According to a transcript of an interrogation of security officials published in Israeli media, Sinwar confessed to strangling an alleged collaborator with a keffiyeh scarf in a Khan Younis cemetery.

A graduate of the Islamic University of Gaza, he learned perfect Hebrew during his 23 years in Israeli prisons and is said to have a deep understanding of Israeli culture and society.

The head of the political wing of the Palestinian movement Hamas in the Gaza Strip, Yahya Sinwar (center), attends a rally in support of Jerusalem's al-Aqsa Mosque in Gaza City.  AFP
The head of the political wing of the Palestinian movement Hamas in the Gaza Strip, Yahya Sinwar (center), attends a rally in support of Jerusalem’s al-Aqsa Mosque in Gaza City. Image file/AFP

He is serving four life sentences for killing two Israeli soldiers when he became the oldest of 1,027 Palestinians released in exchange for Israeli soldier Gilad Shalit in 2011. Sinwar later became a senior commander in the Ezzedine al-Qassam Brigades, the wing military. Hamas, before taking over the overall leadership of the movement in Gaza.

While his predecessor, Haniyeh, encouraged Hamas’s efforts to present a moderate face to the world, Sinwar preferred to force the Palestinian issue to the fore through more violent means.

The Health Ministry in Hamas-run Gaza says Israel’s air and ground attack, launched in response to the Oct. 7 attacks, has killed at least 39,653 people in the Palestinian territory.

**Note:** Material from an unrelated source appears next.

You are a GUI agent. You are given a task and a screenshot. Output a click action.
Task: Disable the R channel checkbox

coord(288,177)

Dreams of a single Palestinian state

Sinwar dreams of a single Palestinian state that would reunite the Gaza Strip, the occupied West Bank – controlled by Mahmud Abbas’s Fatah party – and annex East Jerusalem.

According to the US think tank the Council on Foreign Relations, he has vowed to punish anyone who obstructs reconciliation with Fatah, the rival political movement with which Hamas engaged in factional fighting after the 2006 elections.

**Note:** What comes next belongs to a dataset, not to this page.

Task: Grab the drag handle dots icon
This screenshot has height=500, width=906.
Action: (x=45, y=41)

That reunion remains elusive, but the release of prisoners resulting from November’s brief truce with Israel has boosted Hamas’s popularity in the West Bank.

Sinwar followed a path of being “radical in military planning and pragmatic in politics,” according to Leila Seurat of the Arab Center for Research and Policy Studies (CAREP) in Paris. “He does not support force for force’s sake, but to lead to negotiations” with Israel, she said.

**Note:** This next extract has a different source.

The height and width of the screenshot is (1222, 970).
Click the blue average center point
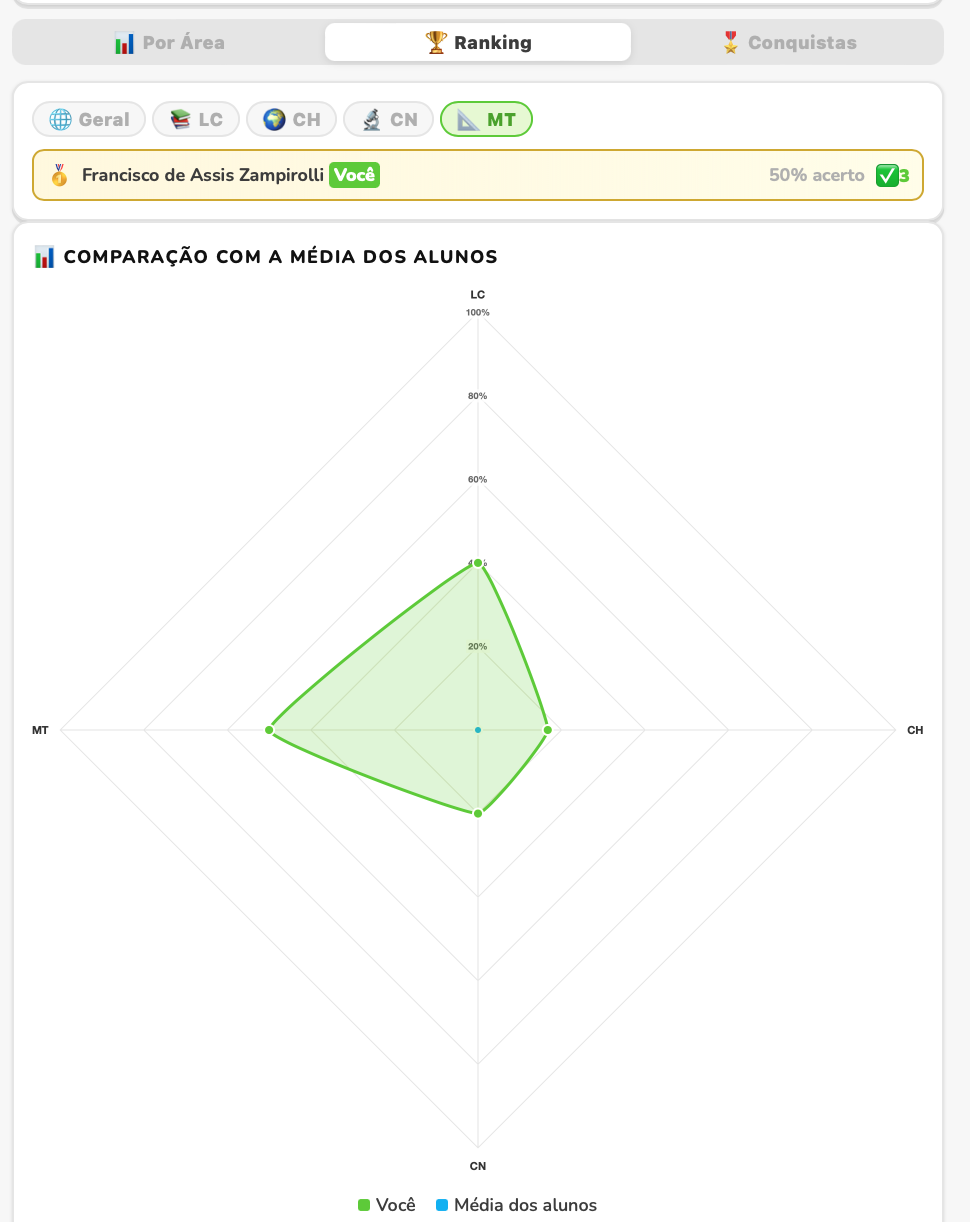point(478,730)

The Hamas chief was added to the US list of most wanted “international terrorists” in 2015. Security sources outside Gaza say Sinwar took refuge in the network of tunnels built under the territory to withstand Israeli bombs.

Vowing in November to “find and eliminate” Sinwar, Israeli Defense Minister Yoav Gallant urged Gazans to hand over Sinwar, adding “If you get him before us, it will shorten the war.”